提案されたテーマには、人工子宮技術に関するELSI、マイノリティの実態調査、科学研究における説明責任、アバターを用いたカウンセリングの倫理、AIアートのELSI、アカデミアにおけるメンタルヘルスなど、現代社会における多様な課題が含まれていました。
3月17日(火)(2日目)
セッション4:グループワーク「ELSIワークショップーELSI論点の抽出ー」
本セッションでは、「AI合成語り部」をテーマとして、記憶の継承とAI技術の活用をめぐるELSI上の論点を抽出しました。冒頭では、語り部の減少や資料保存の課題に対する対応策として、AIを活用したデジタル語り部の可能性が提示される一方で、記憶の捏造や倫理的リスクといった問題も示されました。
グループワークでは、「モラルITデッキ」と呼ばれるカード形式の対話ツールを用いた手法が採用され、参加者は技術開発者、戦争体験者・遺族、現代世代、将来世代の4つの立場に分かれ、それぞれの視点から重視すべき価値や技術がもたらす影響を抽出しました。各グループは、抽出した価値や影響をポジティブ/ネガティブの両面から整理し、優先順位を付したうえで発表を行いました。

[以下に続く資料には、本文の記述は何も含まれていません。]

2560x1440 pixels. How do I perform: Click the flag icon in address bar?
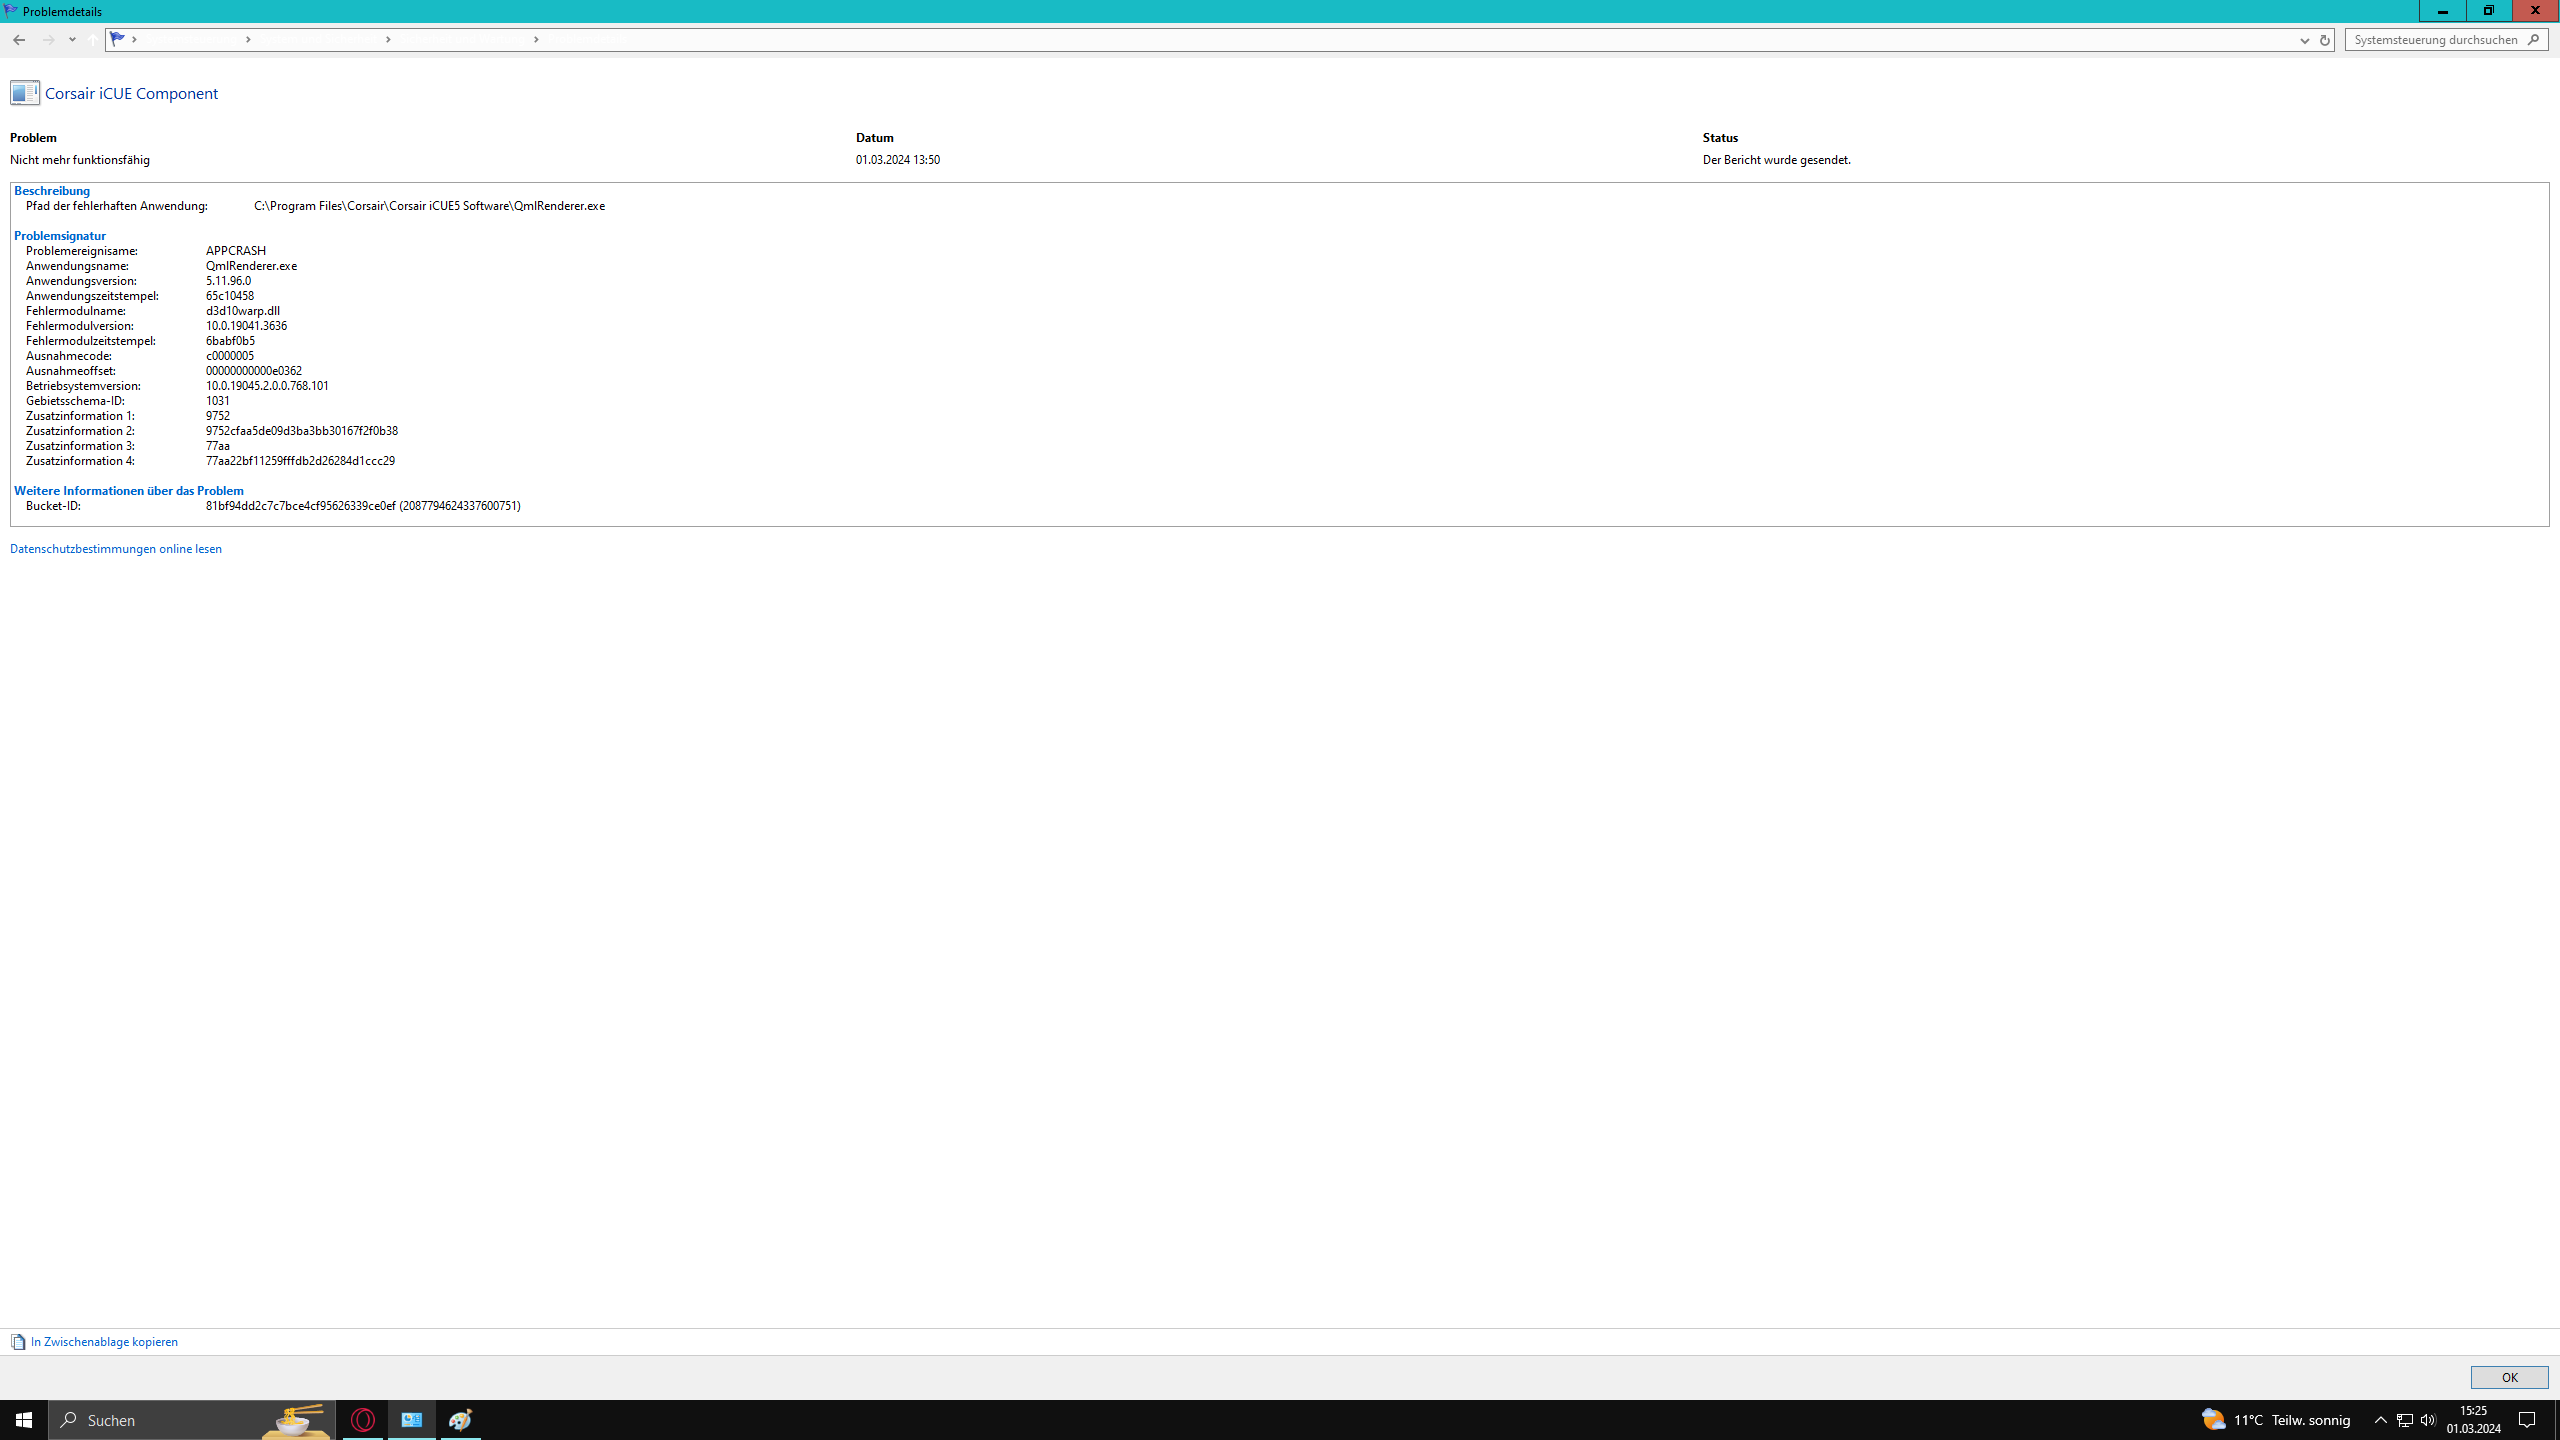[118, 39]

議論では、尊厳、正確性、信頼、アクセシビリティ、予防原則、プライバシー、代表性など、多様な価値が浮かび上がり、同じテーマであっても立場によって評価軸が大きく異なることが確認されました。本セッションは、ELSI的思考の出発点となる「価値の可視化」を体験的に学ぶ機会となりました。
セッション5:話題提供「ELSI/RRI分野におけるキャリアパス」
最終セッションでは、医療、倫理学、企業、URAなど多様な立場からELSI/RRIに関わる実務家・研究者が登壇し、それぞれのキャリア形成や実践について紹介が行われました。
その後のパネルディスカッションでは、海外と日本におけるELSI研究の違い、倫理学の役割、企業におけるELSI人材 の需要、URAの役割、研究と実務の接続など、多様なテーマについて議論が展開されました。

登壇者からは、キャリア形成においては人とのつながりを大切にすること、研究の文脈において自らの立場を客観的に捉えること、分野横断的な協働において自分と相手の立場の境界を意識することの重要性が共有されました。また、ELSI/RRI研究は決して一人で完結するものではなく、継続的な実践と協働が不可欠であることが繰り返し強調されました。さらに、研究資金や産業動向の観点からも、ELSI/RRI分野に対する社会的需要は今後さらに高まっていくことが示唆されました。
今後に向けて
本ワークショップでは、エクスカーション、グループワーク、ネットワーキングといった新たな企画を導入したことで、昨年度以上に、参加者が主体的に議論に関わる機会が大きく広がりました。とりわけ、異なる専門性や立場を持つ参加者が協働しながらELSIを検討するプロセスは、実践的な学びの場として大きな意義を有していました。

ELSI/RRIは、急速に発展する科学技術と社会とを接続するための重要な枠組みとして、その必要性をますます高めています。本ワークショップは、そのような分野に関心を持つ研究者や実務家が出会い、対話し、連携の契機を得る場として機能しました。
今後も共創科学基盤センターでは、学際的な対話と協働を促進する機会を継続的に提供し、ELSI/RRI人材の育成とネットワーク構築に貢献していく予定です。